The screening of the film at the festival drew harsh criticism from Ukrainian authorities.
“Very interesting, why was the propaganda film Russians at War even shown at the Venice Film Festival? And why are director Anastasia Trofimova and some other Russian cultural figures — from a country that kills Ukrainians and our children daily — allowed to work in the civilized world at all? This is disgraceful,” wrote Andriy Yermak, the head of the Office of the President of Ukraine.
His advisor, Daria Zarivna, commented on the film, saying: “The screening of the film Russians at War at the Venice Film Festival is a shameful act of propaganda, aimed at trying to justify Russian soldiers who are directly responsible for crimes against the Ukrainian people. Instead of exposing the truth about the atrocities they commit daily, the director tries to portray them as ‘regular guys with a sense of humor.’ This is a blatant concealment of war crimes and an attempt to blur the line between victim and aggressor.”
Well-known Ukrainian producer Alexander Rodnyansky stated that the Russian soldiers in the film are “humanized.”

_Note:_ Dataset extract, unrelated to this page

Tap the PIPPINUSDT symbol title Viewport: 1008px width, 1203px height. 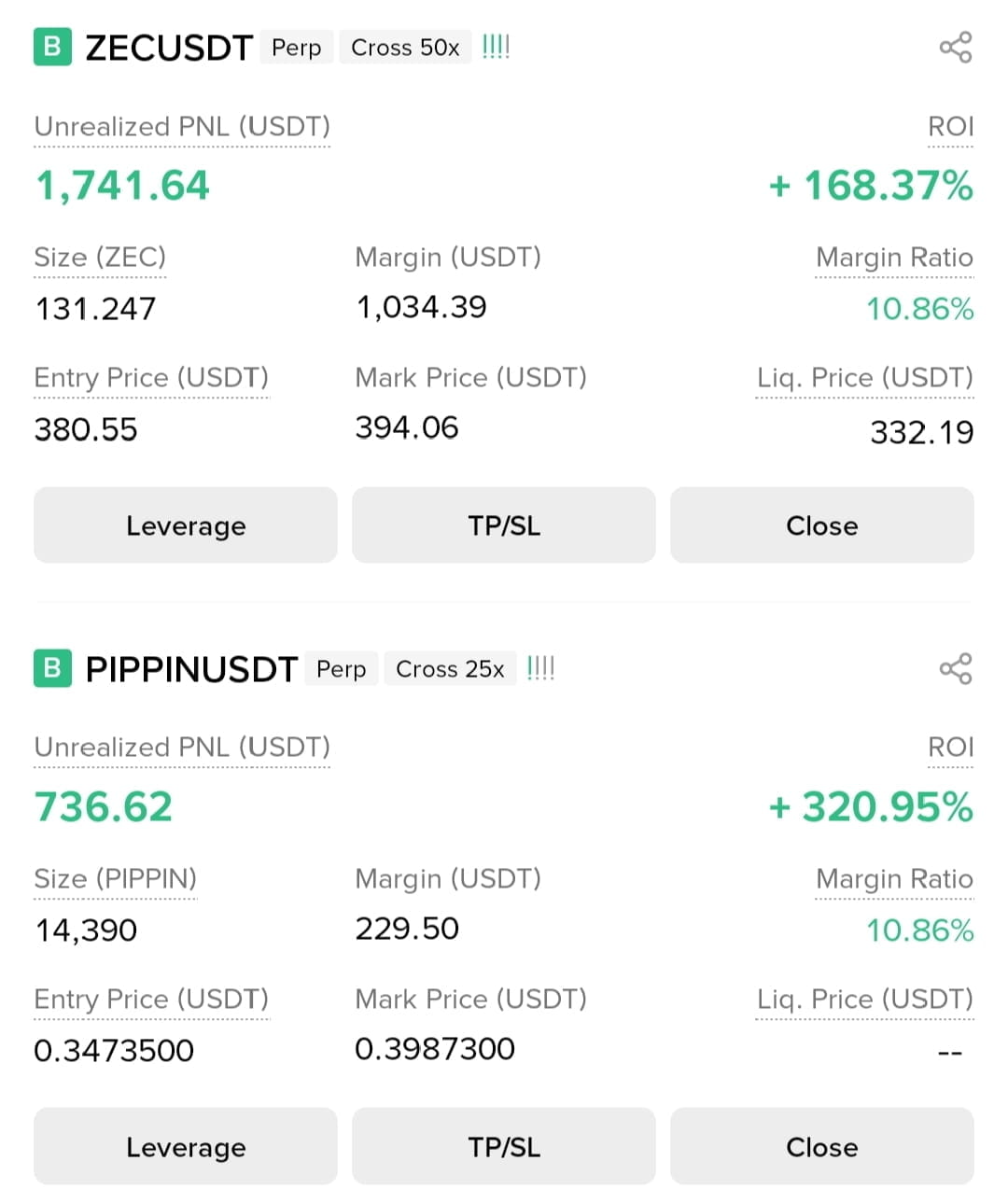pos(191,669)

“Sometimes it seems like the film was commissioned by smart officials from the Russian Ministry of Defense or the FSB. Despite the filmmaker’s understanding of the nature of aggression, the Russian soldiers are humanized in the film,” Rodnyansky said.
In response to these criticisms, Trofimova said: “I don’t really understand — are we supposed to dehumanize them? I think right now, we shouldn’t be choosing any side. If you’re choosing a side, you’re for the war. You’re either for the war on this side or that side. But I’m for peace. And I would like us to see each other as humans.”